The Field Days are held on the first Wednesday and Thursday of September each year, with over 300 exhibitors and between 9,000 and 11,000 visitors annually.
Machinery, technology and research, animals and livestock, outdoor and camping exhibits, arts, fashion, show-bags, food and wine, local produce, live entertainment and much more form the basis of the two day event, which promotes and celebrates innovation in agriculture. From the first Field Days in 1973, this event has grown to be one of the most recognised on the Western Australian agricultural calendar. Catch up with tourism information at the Pioneer Park gazebo in the town centre, or relax in the park gardens with barbeques for public use.
While you’re in the area, come into the Newdegate Community Resource Centre to check your email.
The Hainsworth Building, which houses the Newdegate Pioneer Museum, was originally built as a general store and dining room in 1931/2. The heritage listed building also functioned as a boarding house for railway workers and travellers.
Come in to the museum and see a fine collection of photographs, historical objects and musical instruments from times of early settlement. Wander outside to see examples of early agricultural machinery.
Travel east along the fascinating Lake King Causeway as you cross 10 kms of salt lakes studded with natural scrub and wildflowers. Take time to enjoy the scenery along the longest WA road built across a salt lake.
The settlement of Lake King, Lake Camm, Varley and Mount Madden during 1928 was to be the start of a vast 3400 farms scheme that extended to Salmon Gums. The Great Depression saw the British government withdraw from this land settlement scheme and the land was condemned for salinity. However a group of settlers remained and the area is now a productive farming community.
Lake King Progress Association has worked to improve the community since 1930 and many of the facilities are created through their initiative. Drive down the Magdhaba Track to Roe Hill Look-out through a conservation reserve of native fauna. The Norseman Road from Lake King to the east passes through the Frank Hann National Park (61,420 hectares) at the eastern end of the shire boundary. Another magnificent tourist attraction on the eastern end of the Norseman Road is Peak Charles, which rises 480 metres above the surroundings.tel nearby. Lake King has a very attractive stone fronted Community Church and a tavern built locally from rammed earth with a motel nearby.

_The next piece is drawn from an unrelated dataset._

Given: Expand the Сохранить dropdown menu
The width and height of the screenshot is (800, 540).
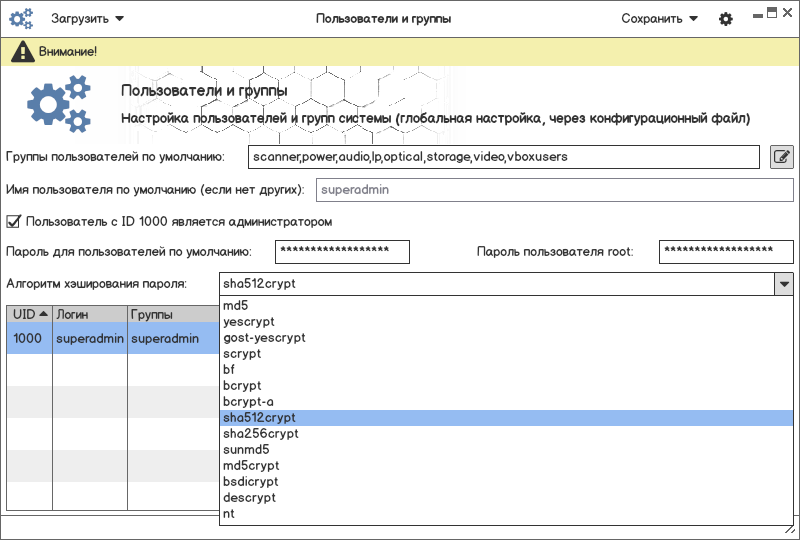Looking at the screenshot, I should (659, 19).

Varley was established in 1939 and now has a population of approximately 50 living within the town and district. The town has a comprehensive museum (Seward Avenue) with fine displays of memorabilia and historic town records. Locals and visitors can play lawn bowls, netball and tennis at the Recreation Centre or chase the white ball around the 18-hole golf course.
The well-equipped Medical Centre has regular visits from the Royal Flying Doctor Service from Kalgoorlie, establishing a lifeline for the more isolated communities.
Travel from Varley to Hatters Hill or to the historic Rabbit Proof Fence that skirts the eastern end of the shire.
Gold was discovered at Hatters Hill in the early part of the twentieth century. The small settlement (1930-1944) is now uninhabited and an interesting spot for fossickers. Profitable quantities of gold were also mined and processed at Griffin’s Find near Lake Grace before its closure in the late 1980’s.